┌──
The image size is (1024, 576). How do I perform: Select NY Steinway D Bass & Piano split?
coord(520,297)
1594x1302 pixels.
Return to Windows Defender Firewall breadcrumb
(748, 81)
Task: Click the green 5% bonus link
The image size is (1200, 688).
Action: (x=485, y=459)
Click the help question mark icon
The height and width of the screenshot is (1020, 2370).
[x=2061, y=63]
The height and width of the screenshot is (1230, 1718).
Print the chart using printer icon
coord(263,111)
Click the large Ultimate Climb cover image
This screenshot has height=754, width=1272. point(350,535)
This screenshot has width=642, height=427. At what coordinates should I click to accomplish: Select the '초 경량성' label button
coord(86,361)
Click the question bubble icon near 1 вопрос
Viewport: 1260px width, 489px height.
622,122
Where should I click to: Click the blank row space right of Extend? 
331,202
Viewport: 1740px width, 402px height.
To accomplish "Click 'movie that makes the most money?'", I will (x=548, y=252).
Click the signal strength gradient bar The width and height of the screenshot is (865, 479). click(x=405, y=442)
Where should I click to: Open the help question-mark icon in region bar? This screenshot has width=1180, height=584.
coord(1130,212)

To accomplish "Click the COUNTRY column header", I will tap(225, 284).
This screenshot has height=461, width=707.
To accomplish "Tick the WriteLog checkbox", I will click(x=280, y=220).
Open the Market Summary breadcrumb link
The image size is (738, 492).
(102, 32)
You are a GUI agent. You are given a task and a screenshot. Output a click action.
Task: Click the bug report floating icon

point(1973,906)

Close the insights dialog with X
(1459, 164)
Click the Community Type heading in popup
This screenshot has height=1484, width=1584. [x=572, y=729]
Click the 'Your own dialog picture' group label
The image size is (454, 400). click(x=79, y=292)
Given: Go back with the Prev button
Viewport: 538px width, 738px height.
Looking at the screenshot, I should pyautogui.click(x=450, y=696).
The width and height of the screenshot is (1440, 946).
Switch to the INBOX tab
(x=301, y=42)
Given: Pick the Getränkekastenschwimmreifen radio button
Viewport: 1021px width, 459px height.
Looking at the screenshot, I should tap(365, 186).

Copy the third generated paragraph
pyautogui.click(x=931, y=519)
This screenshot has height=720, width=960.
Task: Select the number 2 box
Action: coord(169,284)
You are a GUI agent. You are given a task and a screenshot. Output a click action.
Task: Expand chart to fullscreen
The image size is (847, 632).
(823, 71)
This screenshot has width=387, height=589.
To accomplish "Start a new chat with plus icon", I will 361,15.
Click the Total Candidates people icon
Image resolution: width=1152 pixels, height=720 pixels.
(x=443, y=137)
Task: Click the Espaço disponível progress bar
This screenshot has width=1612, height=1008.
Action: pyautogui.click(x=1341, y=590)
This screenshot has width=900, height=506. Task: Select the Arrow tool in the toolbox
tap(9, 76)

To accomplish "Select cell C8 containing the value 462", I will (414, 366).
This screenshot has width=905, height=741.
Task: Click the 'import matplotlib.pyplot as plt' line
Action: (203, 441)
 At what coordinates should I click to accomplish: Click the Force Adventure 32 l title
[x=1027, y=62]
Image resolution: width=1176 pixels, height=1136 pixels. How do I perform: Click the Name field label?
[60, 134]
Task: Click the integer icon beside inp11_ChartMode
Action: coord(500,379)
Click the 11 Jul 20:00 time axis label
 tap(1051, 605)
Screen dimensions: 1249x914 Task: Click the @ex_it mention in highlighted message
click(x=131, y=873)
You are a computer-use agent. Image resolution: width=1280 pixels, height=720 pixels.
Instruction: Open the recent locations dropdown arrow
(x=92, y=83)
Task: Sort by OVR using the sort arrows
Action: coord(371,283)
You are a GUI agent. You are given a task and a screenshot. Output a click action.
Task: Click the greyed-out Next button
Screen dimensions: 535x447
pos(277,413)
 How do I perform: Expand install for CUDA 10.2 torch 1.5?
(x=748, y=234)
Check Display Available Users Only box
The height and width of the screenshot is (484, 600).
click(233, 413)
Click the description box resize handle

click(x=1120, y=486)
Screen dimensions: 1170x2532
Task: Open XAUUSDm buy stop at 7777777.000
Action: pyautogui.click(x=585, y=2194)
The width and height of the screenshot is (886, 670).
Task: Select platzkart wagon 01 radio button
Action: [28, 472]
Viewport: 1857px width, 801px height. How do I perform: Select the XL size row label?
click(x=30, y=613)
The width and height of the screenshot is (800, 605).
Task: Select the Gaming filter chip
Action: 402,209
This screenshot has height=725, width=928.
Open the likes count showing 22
└──
**Exercise objective**
Set every record down word for word, omitting none.

**Response area**
The image size is (1024, 576). How do I perform: Select NY Steinway D Bass & Piano split?
coord(520,297)
1594x1302 pixels.
Return to Windows Defender Firewall breadcrumb
(748, 81)
Task: Click the green 5% bonus link
The image size is (1200, 688).
Action: (x=485, y=459)
Click the help question mark icon
The height and width of the screenshot is (1020, 2370).
[x=2061, y=63]
The height and width of the screenshot is (1230, 1718).
Print the chart using printer icon
coord(263,111)
Click the large Ultimate Climb cover image
This screenshot has height=754, width=1272. point(350,535)
This screenshot has width=642, height=427. At what coordinates should I click to accomplish: Select the '초 경량성' label button
coord(86,361)
Click the question bubble icon near 1 вопрос
Viewport: 1260px width, 489px height.
622,122
Where should I click to: Click the blank row space right of Extend? 
331,202
Viewport: 1740px width, 402px height.
To accomplish "Click 'movie that makes the most money?'", I will (x=548, y=252).
Click the signal strength gradient bar The width and height of the screenshot is (865, 479). click(x=405, y=442)
Where should I click to: Open the help question-mark icon in region bar? This screenshot has width=1180, height=584.
coord(1130,212)

To accomplish "Click the COUNTRY column header", I will tap(225, 284).
This screenshot has height=461, width=707.
To accomplish "Tick the WriteLog checkbox", I will click(x=280, y=220).
Open the Market Summary breadcrumb link
The image size is (738, 492).
(102, 32)
You are a GUI agent. You are given a task and a screenshot. Output a click action.
Task: Click the bug report floating icon

point(1973,906)

Close the insights dialog with X
(1459, 164)
Click the Community Type heading in popup
This screenshot has height=1484, width=1584. [x=572, y=729]
Click the 'Your own dialog picture' group label
The image size is (454, 400). click(x=79, y=292)
Given: Go back with the Prev button
Viewport: 538px width, 738px height.
Looking at the screenshot, I should pyautogui.click(x=450, y=696).
The width and height of the screenshot is (1440, 946).
Switch to the INBOX tab
(x=301, y=42)
Given: Pick the Getränkekastenschwimmreifen radio button
Viewport: 1021px width, 459px height.
Looking at the screenshot, I should tap(365, 186).

Copy the third generated paragraph
pyautogui.click(x=931, y=519)
This screenshot has height=720, width=960.
Task: Select the number 2 box
Action: coord(169,284)
You are a GUI agent. You are given a task and a screenshot. Output a click action.
Task: Expand chart to fullscreen
The image size is (847, 632).
(823, 71)
This screenshot has width=387, height=589.
To accomplish "Start a new chat with plus icon", I will 361,15.
Click the Total Candidates people icon
Image resolution: width=1152 pixels, height=720 pixels.
(x=443, y=137)
Task: Click the Espaço disponível progress bar
This screenshot has width=1612, height=1008.
Action: pyautogui.click(x=1341, y=590)
This screenshot has width=900, height=506. Task: Select the Arrow tool in the toolbox
tap(9, 76)

To accomplish "Select cell C8 containing the value 462", I will (414, 366).
This screenshot has width=905, height=741.
Task: Click the 'import matplotlib.pyplot as plt' line
Action: (203, 441)
 At what coordinates should I click to accomplish: Click the Force Adventure 32 l title
[x=1027, y=62]
Image resolution: width=1176 pixels, height=1136 pixels. How do I perform: Click the Name field label?
[60, 134]
Task: Click the integer icon beside inp11_ChartMode
Action: coord(500,379)
Click the 11 Jul 20:00 time axis label
 tap(1051, 605)
Screen dimensions: 1249x914 Task: Click the @ex_it mention in highlighted message
click(x=131, y=873)
You are a computer-use agent. Image resolution: width=1280 pixels, height=720 pixels.
Instruction: Open the recent locations dropdown arrow
(x=92, y=83)
Task: Sort by OVR using the sort arrows
Action: coord(371,283)
You are a GUI agent. You are given a task and a screenshot. Output a click action.
Task: Click the greyed-out Next button
Screen dimensions: 535x447
pos(277,413)
 How do I perform: Expand install for CUDA 10.2 torch 1.5?
(x=748, y=234)
Check Display Available Users Only box
The height and width of the screenshot is (484, 600).
click(233, 413)
Click the description box resize handle

click(x=1120, y=486)
Screen dimensions: 1170x2532
Task: Open XAUUSDm buy stop at 7777777.000
Action: pyautogui.click(x=585, y=2194)
The width and height of the screenshot is (886, 670).
Task: Select platzkart wagon 01 radio button
Action: [28, 472]
Viewport: 1857px width, 801px height. How do I perform: Select the XL size row label?
click(x=30, y=613)
The width and height of the screenshot is (800, 605).
Task: Select the Gaming filter chip
Action: 402,209
This screenshot has height=725, width=928.
Open the likes count showing 22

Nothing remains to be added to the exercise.